§ **Given records**:
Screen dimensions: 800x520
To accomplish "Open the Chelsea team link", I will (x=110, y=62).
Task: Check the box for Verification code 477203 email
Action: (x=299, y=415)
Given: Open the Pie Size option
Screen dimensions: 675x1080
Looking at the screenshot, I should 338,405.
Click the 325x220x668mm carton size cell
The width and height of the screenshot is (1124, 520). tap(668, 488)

--

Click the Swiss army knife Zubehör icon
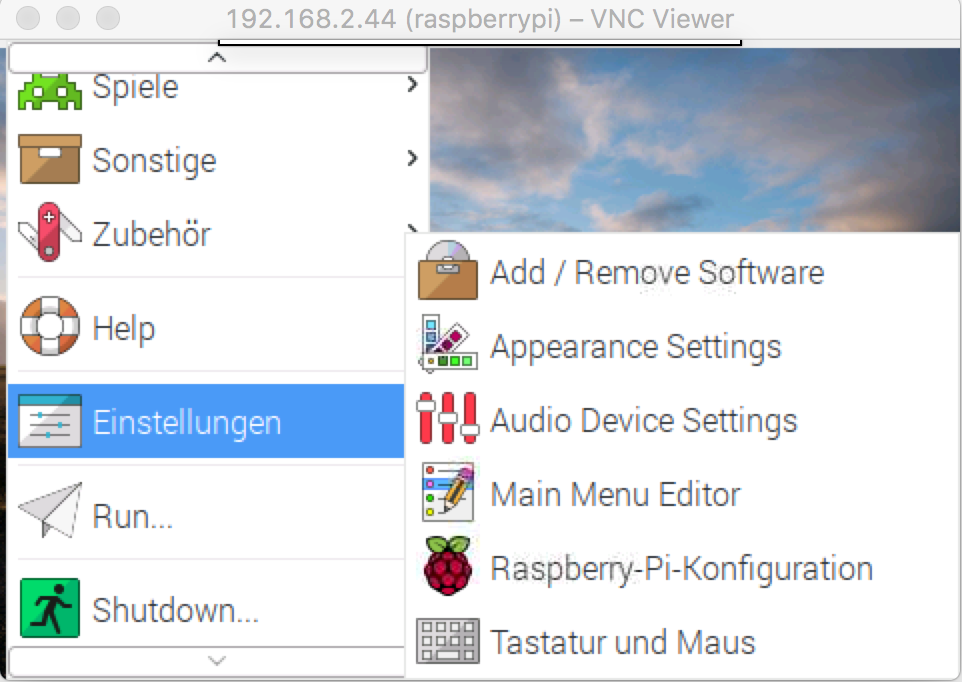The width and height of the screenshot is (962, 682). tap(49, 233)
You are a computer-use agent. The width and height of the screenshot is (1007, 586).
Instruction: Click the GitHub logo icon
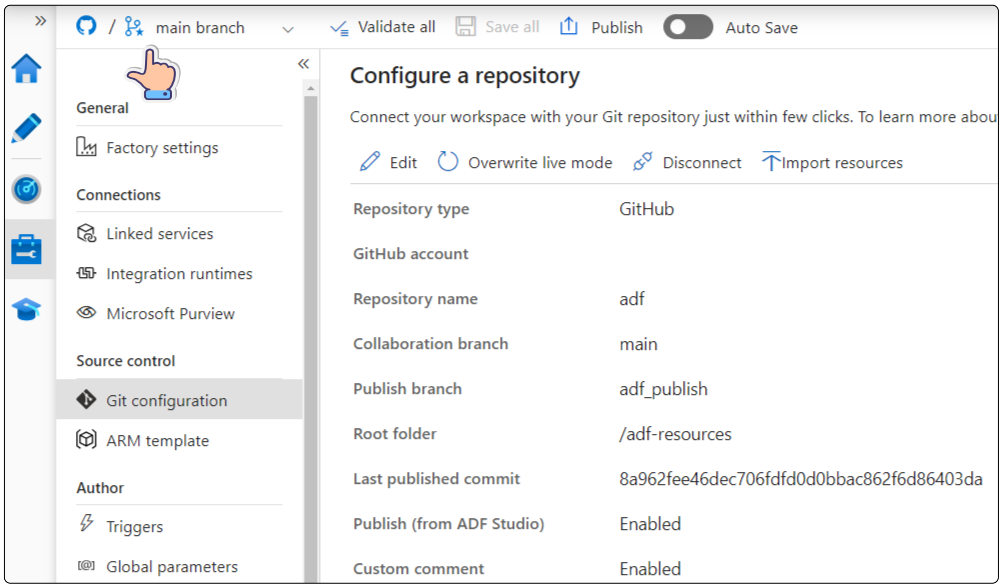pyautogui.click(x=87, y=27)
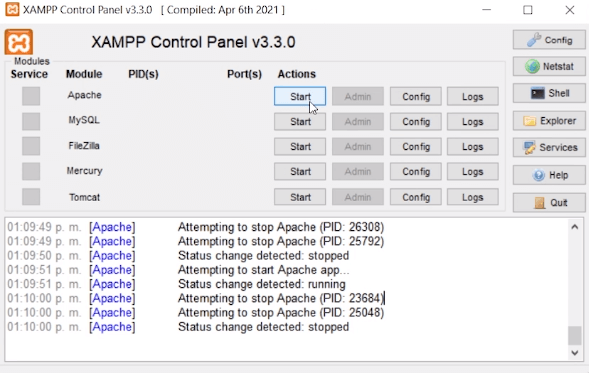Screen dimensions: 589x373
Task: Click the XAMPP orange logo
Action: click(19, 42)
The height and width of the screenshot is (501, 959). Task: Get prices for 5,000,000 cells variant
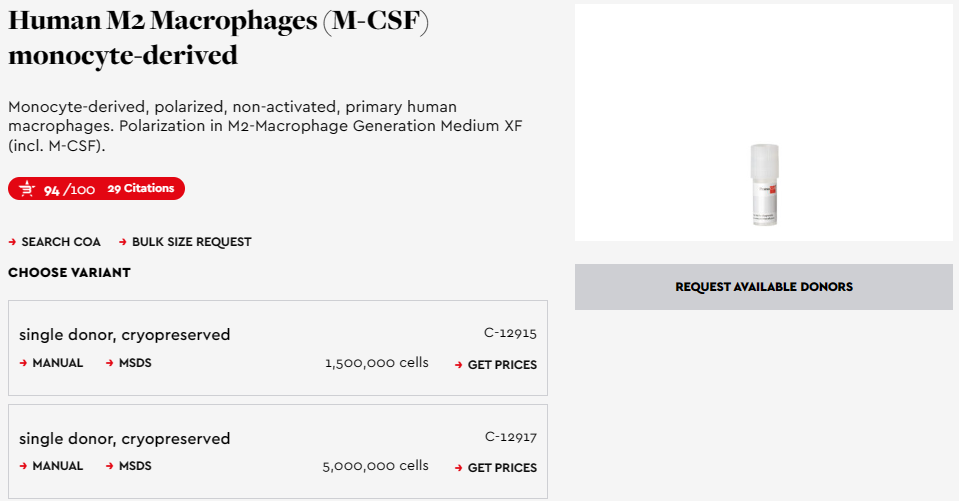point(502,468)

---

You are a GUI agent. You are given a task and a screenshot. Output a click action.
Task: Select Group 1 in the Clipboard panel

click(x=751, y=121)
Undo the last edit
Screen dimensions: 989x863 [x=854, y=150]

§ **Your goal**: Throughout the material above, report each line holding the word "agent".

§ **Solution below**:
You are a computer-use agent. The width and height of the screenshot is (1007, 586).
You are a GUI agent. You are given a task and a screenshot. Output a click action.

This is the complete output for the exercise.